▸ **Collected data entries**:
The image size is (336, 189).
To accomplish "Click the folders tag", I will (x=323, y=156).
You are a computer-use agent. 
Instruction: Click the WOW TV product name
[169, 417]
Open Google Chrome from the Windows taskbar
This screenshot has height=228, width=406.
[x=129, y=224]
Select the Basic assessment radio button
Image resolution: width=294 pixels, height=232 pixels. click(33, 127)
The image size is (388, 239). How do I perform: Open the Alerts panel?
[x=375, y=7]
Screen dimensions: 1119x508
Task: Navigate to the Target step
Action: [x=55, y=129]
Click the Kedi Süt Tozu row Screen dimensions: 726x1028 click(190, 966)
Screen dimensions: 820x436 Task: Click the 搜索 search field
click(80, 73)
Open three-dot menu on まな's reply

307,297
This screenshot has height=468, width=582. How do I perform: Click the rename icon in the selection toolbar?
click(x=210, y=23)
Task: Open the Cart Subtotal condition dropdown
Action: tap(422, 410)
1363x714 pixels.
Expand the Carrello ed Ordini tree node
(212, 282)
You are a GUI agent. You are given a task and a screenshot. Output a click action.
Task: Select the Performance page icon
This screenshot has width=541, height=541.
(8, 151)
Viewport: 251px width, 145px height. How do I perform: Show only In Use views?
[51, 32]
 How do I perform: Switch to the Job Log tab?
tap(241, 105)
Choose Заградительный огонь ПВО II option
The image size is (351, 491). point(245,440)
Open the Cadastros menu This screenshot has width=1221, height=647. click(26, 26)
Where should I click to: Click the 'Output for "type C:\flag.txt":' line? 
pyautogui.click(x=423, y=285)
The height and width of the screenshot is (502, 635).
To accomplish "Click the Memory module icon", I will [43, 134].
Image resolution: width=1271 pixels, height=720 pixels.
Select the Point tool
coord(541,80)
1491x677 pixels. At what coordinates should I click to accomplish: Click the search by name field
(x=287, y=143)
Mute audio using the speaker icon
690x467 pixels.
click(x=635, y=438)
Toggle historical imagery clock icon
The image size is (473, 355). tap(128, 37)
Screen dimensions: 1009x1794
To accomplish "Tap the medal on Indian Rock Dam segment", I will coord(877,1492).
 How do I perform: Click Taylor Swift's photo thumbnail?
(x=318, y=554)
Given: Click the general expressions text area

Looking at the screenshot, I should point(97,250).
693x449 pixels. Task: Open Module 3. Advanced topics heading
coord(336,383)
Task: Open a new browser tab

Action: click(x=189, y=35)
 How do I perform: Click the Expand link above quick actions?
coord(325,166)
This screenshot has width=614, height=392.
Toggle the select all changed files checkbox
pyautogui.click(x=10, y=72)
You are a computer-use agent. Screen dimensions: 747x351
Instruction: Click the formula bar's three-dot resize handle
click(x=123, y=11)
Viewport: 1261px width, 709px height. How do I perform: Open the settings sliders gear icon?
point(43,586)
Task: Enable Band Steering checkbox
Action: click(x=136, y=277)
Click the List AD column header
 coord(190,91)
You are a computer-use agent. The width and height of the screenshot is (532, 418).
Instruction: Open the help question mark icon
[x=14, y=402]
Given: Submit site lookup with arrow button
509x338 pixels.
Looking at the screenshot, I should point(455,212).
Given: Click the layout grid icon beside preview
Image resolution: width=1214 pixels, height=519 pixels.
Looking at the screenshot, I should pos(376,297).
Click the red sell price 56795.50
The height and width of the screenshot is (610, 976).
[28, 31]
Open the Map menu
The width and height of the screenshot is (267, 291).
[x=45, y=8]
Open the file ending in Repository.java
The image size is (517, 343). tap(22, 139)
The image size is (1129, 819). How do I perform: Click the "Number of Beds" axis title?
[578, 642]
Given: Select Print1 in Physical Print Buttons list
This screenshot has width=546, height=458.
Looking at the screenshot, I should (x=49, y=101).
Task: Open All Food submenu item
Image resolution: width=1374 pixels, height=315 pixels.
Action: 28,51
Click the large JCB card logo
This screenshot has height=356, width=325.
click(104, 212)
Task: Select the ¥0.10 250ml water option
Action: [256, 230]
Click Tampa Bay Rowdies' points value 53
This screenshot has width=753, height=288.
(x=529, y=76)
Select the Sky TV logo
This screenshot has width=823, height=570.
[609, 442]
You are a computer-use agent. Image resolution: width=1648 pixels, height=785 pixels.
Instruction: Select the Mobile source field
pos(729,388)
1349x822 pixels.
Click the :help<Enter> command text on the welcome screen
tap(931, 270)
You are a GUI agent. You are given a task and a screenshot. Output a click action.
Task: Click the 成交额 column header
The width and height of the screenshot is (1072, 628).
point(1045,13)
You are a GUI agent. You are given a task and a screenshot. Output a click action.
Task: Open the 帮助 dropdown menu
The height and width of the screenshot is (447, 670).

▸ **Exercise brief**:
Please go line by line through the records above, copying each one that holds the string "computer".

▸ **Response area**:
You are a computer-use agent. 
You are a computer-use agent. Screen dimensions: 747x351
You are a computer-use agent. The width and height of the screenshot is (532, 418).
You are a computer-use agent. Image resolution: width=1648 pixels, height=785 pixels.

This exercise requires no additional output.